Business Insider recently featured analysis from BAML credit analyst Hans Mikkelsen showing that EBITDA growth for domestic companies with high grade credits have been flat for the last few years. By contrast, high grade credits with high levels of foreign sales have seen a high degree of EBITDA margin volatility. In other words, it’s all about the exchange rate!
In the chart below, I have overlaid the BAML analysis with the USD Index in the bottom panel. As the chart shows, EBITDA growth of companies with foreign exposure appears to be inversely correlated with the Y/Y change in the USD Index.

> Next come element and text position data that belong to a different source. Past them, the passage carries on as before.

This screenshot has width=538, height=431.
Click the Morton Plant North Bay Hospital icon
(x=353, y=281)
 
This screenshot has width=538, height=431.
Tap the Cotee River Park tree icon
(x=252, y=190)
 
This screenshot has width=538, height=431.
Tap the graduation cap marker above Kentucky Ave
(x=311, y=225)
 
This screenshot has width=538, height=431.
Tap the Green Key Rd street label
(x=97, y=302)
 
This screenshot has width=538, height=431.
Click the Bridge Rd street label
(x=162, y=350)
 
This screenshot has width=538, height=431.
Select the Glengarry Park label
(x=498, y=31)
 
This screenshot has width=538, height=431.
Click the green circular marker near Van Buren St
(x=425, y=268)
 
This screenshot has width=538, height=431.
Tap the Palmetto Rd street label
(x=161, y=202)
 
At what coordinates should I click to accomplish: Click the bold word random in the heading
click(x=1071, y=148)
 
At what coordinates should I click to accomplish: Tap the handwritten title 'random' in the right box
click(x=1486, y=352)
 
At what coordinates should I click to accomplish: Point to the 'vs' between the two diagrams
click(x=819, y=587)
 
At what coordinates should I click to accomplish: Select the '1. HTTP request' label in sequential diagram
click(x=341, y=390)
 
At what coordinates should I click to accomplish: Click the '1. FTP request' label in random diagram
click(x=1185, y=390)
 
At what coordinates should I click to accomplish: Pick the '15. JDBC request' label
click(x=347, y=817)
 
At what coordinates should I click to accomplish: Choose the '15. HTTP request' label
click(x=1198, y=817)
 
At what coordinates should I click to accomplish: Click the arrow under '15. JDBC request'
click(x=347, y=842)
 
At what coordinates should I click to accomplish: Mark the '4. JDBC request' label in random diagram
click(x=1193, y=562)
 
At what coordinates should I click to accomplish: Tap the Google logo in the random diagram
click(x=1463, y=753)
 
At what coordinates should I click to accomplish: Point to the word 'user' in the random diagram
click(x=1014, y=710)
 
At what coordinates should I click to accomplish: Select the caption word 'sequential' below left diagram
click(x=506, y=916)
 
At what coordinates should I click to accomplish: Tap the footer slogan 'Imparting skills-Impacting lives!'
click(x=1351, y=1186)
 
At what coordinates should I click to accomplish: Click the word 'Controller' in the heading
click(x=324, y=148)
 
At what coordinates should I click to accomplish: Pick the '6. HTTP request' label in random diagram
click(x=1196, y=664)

What it`s saying now: The USD has been weakening, which should give the earnings of multi-nationals a boost. However, the Dollar is now approaching a key support level. The market`s view of the intersection of the growth outlook and Fed policy will be a key determinant of future exchange rate movements (also see above discussion about the yield curve and growth).
Small caps and growth expectations
Regular readers know that I have been writing about the US undergoing a growth surprise for some time. Indeed, this chart of Markit PMI shows that economic activity is rebounding from the slowdown experienced last winter.
In a recent CNBC interview, market strategist Tom Lee issued a call to buy small cap stocks as a way of capitalizing on their economic torque, or operating leverage:
Investors have been rewarded for following signals in credit and derivatives markets this year, and a new one recently started sending a buy signal for small-cap stocks, according to Fundstrat Global Advisors co-founder Tom Lee.
“I think a really strong message is coming to buy small caps, because when economic data picks up and credit eases, small caps almost always win,” he told CNBC’s “Squawk on the Street” on Monday.
Jim Paulsen of Wells Fargo Asset Management had the same investment insight. Paulsen issued a call to buy small caps because of their operating leverage. In his case, he was making a bet on high inflation, which would disproportionately benefit small cap companies, but the idea is the same:
Essentially, small companies with tight profit margins, have greater “operating leverage” compared to larger companies. Thus, when inflation accelerates and selling prices can be raised, a larger portion of the enhanced selling price falls to the bottom line of narrow margin small cap companies. While disinflation is more challenging for small companies, rising inflation tends to boost both profit margins and earnings performance for small cap stocks relative to their larger brethren.
Indeed, the chart below shows the evolution of consensus forward 12-month EPS estimates in the top panel and the relative performance of small cap stocks in the bottom panel. This chart shows the close correlation between expected growth and the relative performance of small cap stocks, which is an illustration of their leverage to growth expectations.
In conclusion, this has been an illustration of the value of cross-asset analysis, which is also known as inter-market analysis. By identifying important cross-asset relationships and fundamental drivers of returns, changes in the pricing of one asset market can affect the returns of an entirely different asset class. It is also another way of showing how macro analysis is becoming important in the art of market analysis.